One of the themes at this year’s African Development Forum, an UN ECA event, was new forms of partnership. The idea is to move away from development assistance and adapting to the realities of today. Global economic trends reflect the ongoing geopolitical and economic rebalancing in favour of developing and emerging economies, particularly Brazil, China and India, all of which call for stronger South-South partnerships.
Prior the economic crisis, Africa’s share of trade with other emerging markets was a mere 30%. Today that has gone up to nearer 50%, and by 2020, on current trends that could be as much as 70%.
At the opening the session, Inyang Ebong-Harstrup, Deputy Director of UN Office for South-South Cooperation said, “I believe there is a deep sense that south-south should be the foundation for Africa.”
According to the ECA report, in Africa, for example, developing countries’ exports and imports have increased in just 15 years from 26 to 43 per cent, and from 33 to 50 per cent respectively. Furthermore, foreign direct investment from the five emerging economies known as the BRICS countries – Brazil, the Russian Federation, India, China and South Africa – reached 25 per cent of total foreign direct investment in Africa in 2010 and continues to increase. There is, moreover, considerable scope to further strengthen Africa’s engagement with its southern trade partners in ways that promote structural reform while avoiding the so-called “primary commodity trap” or a “race to the bottom” by countries seeking to attract foreign investment.
Dr. Nkosana Moyo, Founder and Executive Chair, Mandela Institute for Development Studies, South Africa, said, “We have to look within and act together. It is true that economic indicators show us that Africa is rising but it would be good to find correlation between indicators and activities. I believe, the world is excited about us because we have resources and we have our markets.” He cautioned, “But we should not become a dumping ground for other peoples’ goods”
Prof. Adebayo Olukoshi, Director of IDEP, seconded Dr Moyo’s sentiments, “For too long our continent has been engaged in partnerships that are unfavourable to us. It’s true that things are changing but we need to understand and learn to partner in such a manner that we do not lose out in our deals. I strongly believe that no one is going to come to Africa to develop us. We have to do it for ourselves.”
On a positive note, Symerre Grey Johnson, NEPAD, pointed out that African countries were already coming together to form positive partnerships as in the case of Agricultural trust funds wherein the main contributions have come from Angola and Equatorial Guinea.”
Speakers agreed that intra-trade among African countries is very low. Last year, it stood at 7 per cent. The level of intra-trade among African countries compares unfavorably with other regions of the world. Intra-trade among the EU-27 is around 70 per cent, 52 per cent for Asian countries, 50 per cent for North American countries and 26 per cent for South American countries.
Ebong-Harstrup stressed that for a strong foundation in partnerships it is essential to have constructive partnerships within the continent. She said, “We can’t grow without trade between African countries? Why didn’t the three African countries got together to deal with Ebola? We need to finance our development without looking to the North.”

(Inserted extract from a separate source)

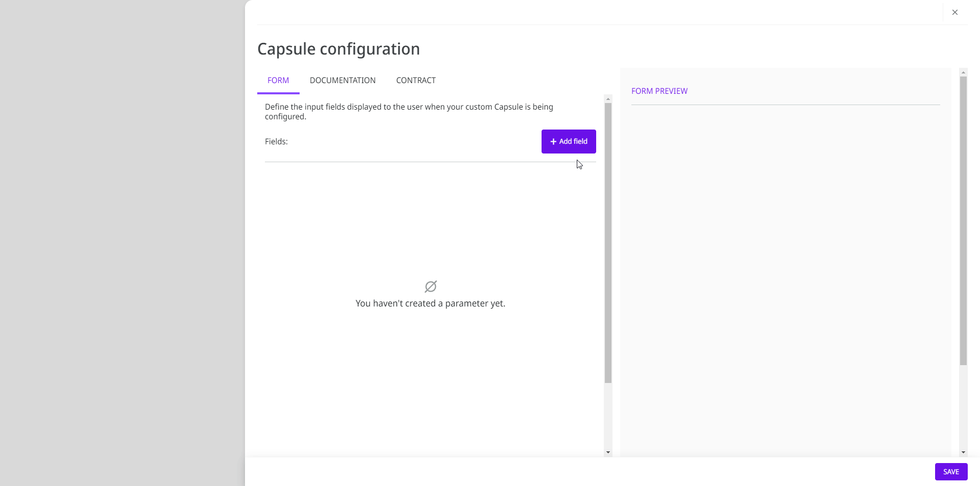
Task: Click the Fields: label
Action: pyautogui.click(x=276, y=142)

The ECA advises that new partnerships must also take into account the increasing complexity of development finance. New actors have emerged, including development partners from the global South and private philanthropic foundations, and innovative assistance modalities. While traditional donors still tend to allocate most of their aid budgets to initiatives promoting social development, southern development partners tend to focus on infrastructure projects and productive sectors.